Falta pouco para meio-dia e, depois da tempestade de ontem, rasga-se a espessa camada de nuvens para o azul do ar batido de sol aplacar a ansiedade atávica que a sombra e a umidade provocam.
Cachorros reagem, por memórias de sua espécie, a trovões e trovoadas e, por semelhança, aos estampidos e sibilos de fogos de artifício, cheios de pavor. Como se descendesse de incas, reajo de modo semelhante à ausência da luz solar. Um dia escuro, a obliteração da estrela por nuvens espessas, tudo isso me amofina e definha, mas basta o refulgir do sol na paisagem, como agora, para apaziguar em mim o que não sei definir.
Em menos de 48 horas, o sol brilhará a pino sobre a fronteira dos hemisférios, assinalando novas estações: primavera como término de um inverno, ao norte e outono no roldão de águas a inundarem verões, ao sul. A vegetação agigantou-se com tamanha abundância de água e de luz. Folhas túrgidas disputam cada possibilidade de luz. Flores diversas salpicam o verde de rosas, vermelhos, amarelos, violetas e brancos. Insetos e aracnídeos povoam cada rincão. Sob o sol rasante, teias ficam douradas.

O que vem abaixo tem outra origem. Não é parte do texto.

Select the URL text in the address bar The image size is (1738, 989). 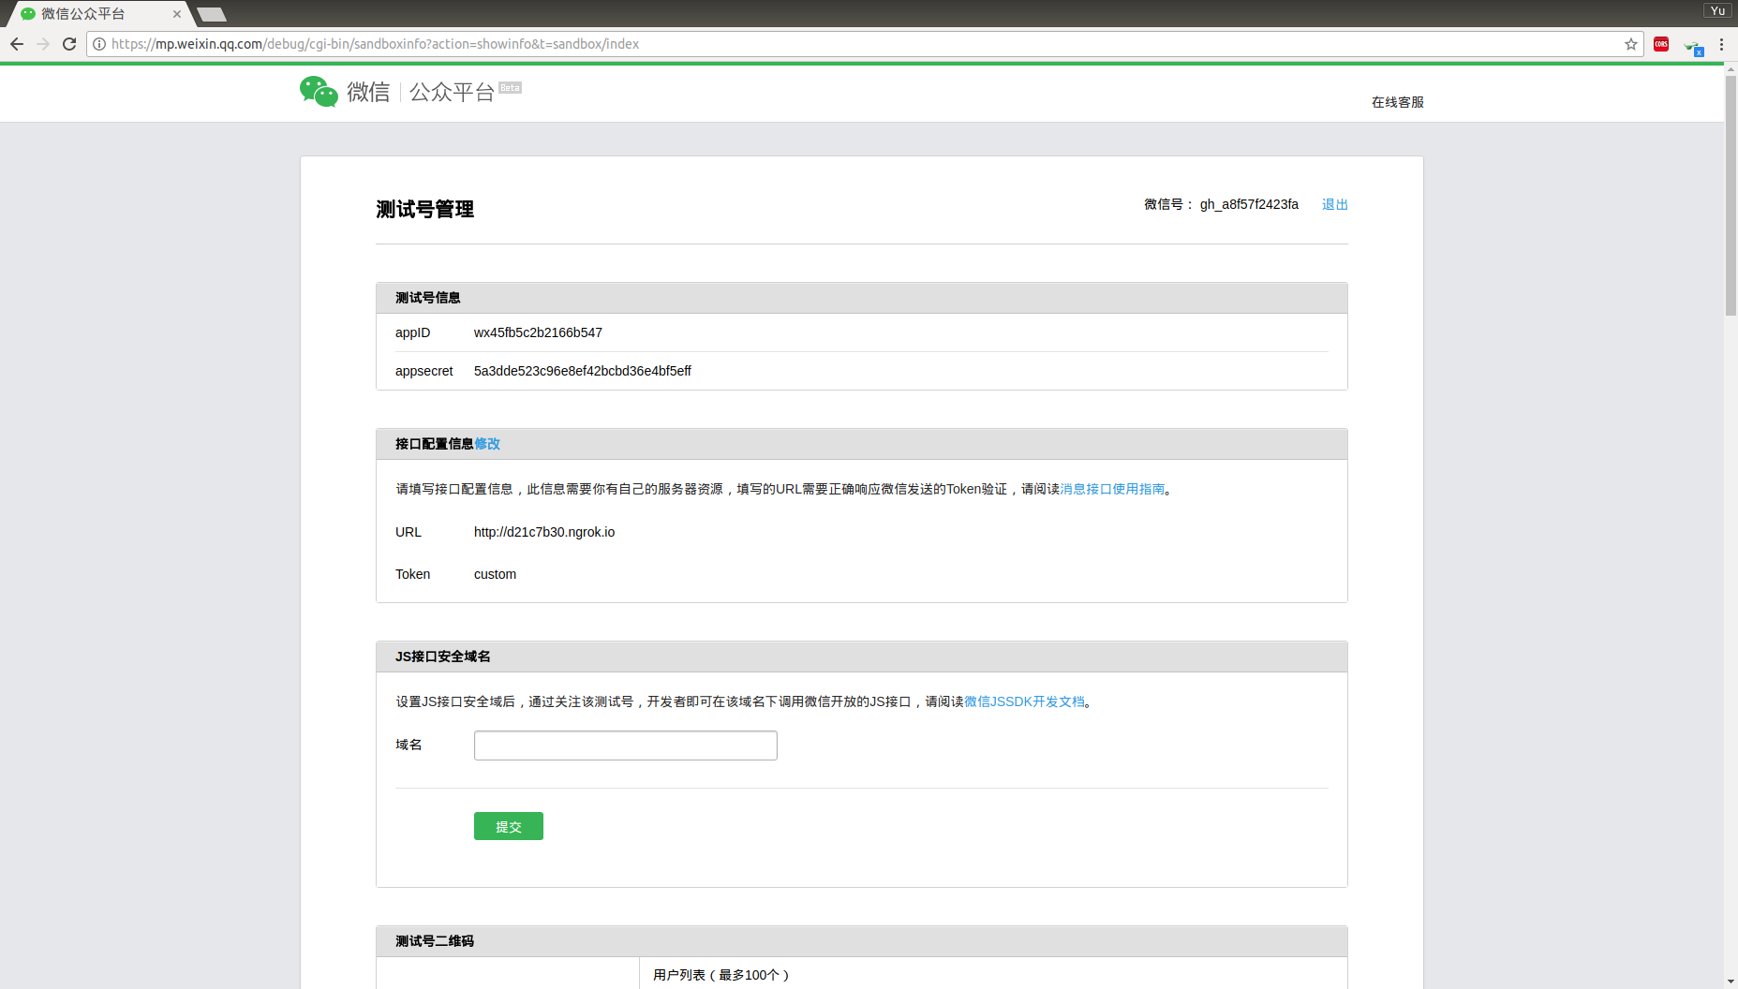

À paineira gigantesca já restam poucas flores e folhas e o chão sob ela se atapeta do que despencou. Dois montes acumulam o tapete varrido, a se transformar em terra negra e cheirosa. Uma multidão de minhocas se reproduz sob eles, a salvo dos passarinhos. A Vida vive, alheia a especulações. Cresce e se multiplica ignorando divinas instruções. Os ventos brincam e fazem a folhagem bailar.
Perplexo, testemunho cada dia a ausência de algo a justificar, aqui, uma crônica. Então, calo, como calarei já.